Begin with the line containing "You are a GUI" and reproduce it and all later lines exactly, through the last line of the records. Add nothing else.
** Material shown follows **
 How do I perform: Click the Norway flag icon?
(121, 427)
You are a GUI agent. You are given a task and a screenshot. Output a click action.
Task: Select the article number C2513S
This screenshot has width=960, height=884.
** End of Material shown **
* Answer for the task
You are a GUI agent. You are given a task and a screenshot. Output a click action.
Task: Select the article number C2513S
This screenshot has width=960, height=884.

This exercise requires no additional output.